Já as personalizações limitam a política institucional a indivíduos, não levando em consideração os interesses econômicos, culturais e religiosos que estão por trás das relações internacionais. De acordo com o professor aposentado da UFSJ Guilherme Jorge de Rezende, “é preciso muita disposição mental e complexos exercícios reflexivos para compreender os noticiários sobre temáticas intricadas. Exige-se um pensamento demasiadamente abstrato. Todavia, tudo se simplifica quando os fatos, os problemas e as ideologias se personificam”. Nas reportagens sobre os antagonismos entre Estados Unidos e Coreia do Norte, por exemplo, reflexões mais aprofundadas são substituídas pelo “confronto pessoal” entre dois “mimados” chefes de Estado: Donald Trump e Kim Jong-un.
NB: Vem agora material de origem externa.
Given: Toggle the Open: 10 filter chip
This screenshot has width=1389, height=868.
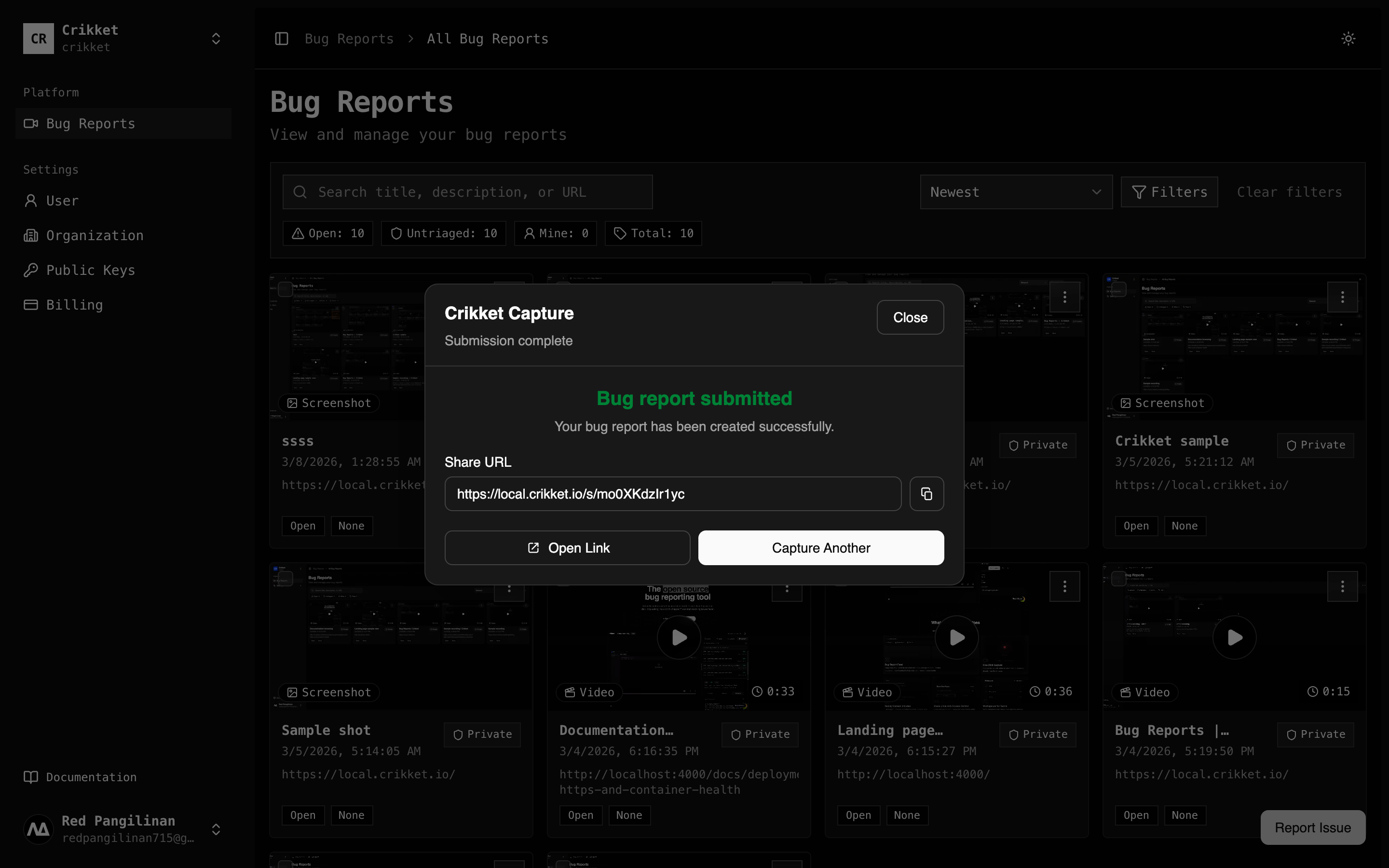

Seguindo essa perspectiva editorial, o próprio Manual de Redação da Rede Globo de Televisão recomenda: “não escreva sobre coisas. Escreva sobre pessoas que tiveram ideias ou fizeram coisas. […] A briga entre homens é mais interessante que a briga entre dois exércitos”.
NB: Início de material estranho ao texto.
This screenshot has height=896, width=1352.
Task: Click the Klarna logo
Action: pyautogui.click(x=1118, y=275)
Em paralelo às personalizações, têm-se as tipificações. Ernesto “Che” Guevara é o “guerrilheiro”. Slobodan Milosevic é o “carniceiro dos Bálcãs”. Margaret Thatcher é a “dama de ferro”. Hugo Chávez é o “caudilho”. Nas atuais prévias do Partido Republicano nos Estados Unidos, Bernie Sanders é o “radical”; enquanto seu rival, Joe Biden, é o “moderado”. E, como já mencionado anteriormente, Nicolás Maduro é simplesmente o “ditador” (apesar de ter sido eleito democraticamente).
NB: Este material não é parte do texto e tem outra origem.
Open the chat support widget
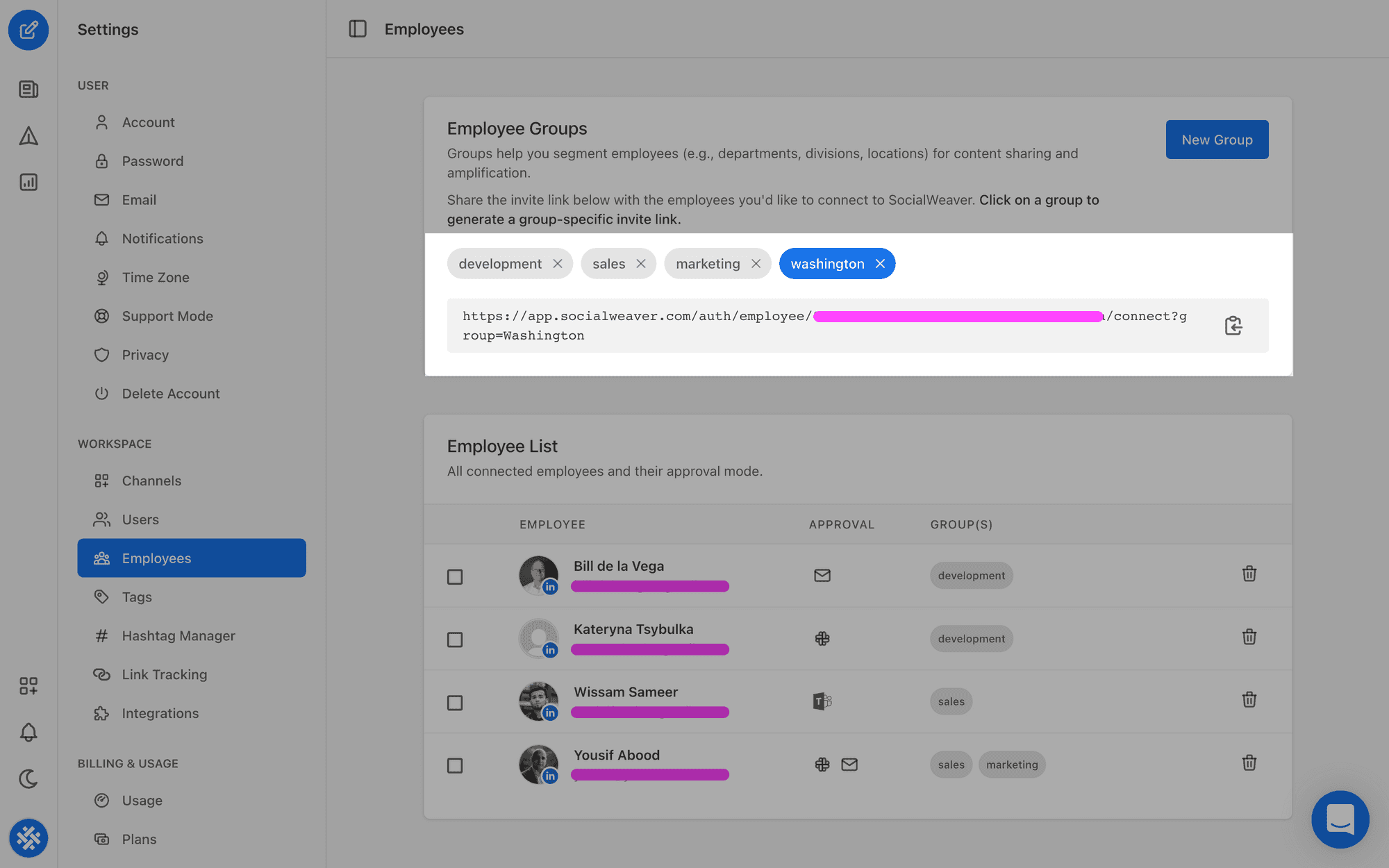Screen dimensions: 1389x868 [1340, 819]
Através de recursos metonímicos, a grande mídia consegue difundir os interesses das grandes potências, sobretudo dos Estados Unidos, como se também fossem os interesses de todo o planeta. O termo “comunidade internacional”, constantemente utilizado em discursos geopolíticos, não está relacionado a um possível consenso entre as diferentes nações do planeta sobre uma determinada questão geopolítica. Ele geralmente reflete tacitamente os posicionamentos dos Estados Unidos e seus aliados.

Um breve levantamento de algumas afirmações presentes nos noticiários brasileiros ilustra essa prática linguística: “O alvo da ameaça é o Irã – que desenvolve um programa nuclear à revelia da comunidade internacional” (revista Época). “Oposição e comunidade internacional acreditam que a Constituinte vai deixar o governo de Maduro ainda mais autoritário” (GloboNews). “A Venezuela está no centro das atenções do mundo. A preocupação da comunidade internacional é com os rumos que o governo Nicolás Maduro está tomando e a violência que essa trajetória tem alimentado nas ruas” (Rede Globo).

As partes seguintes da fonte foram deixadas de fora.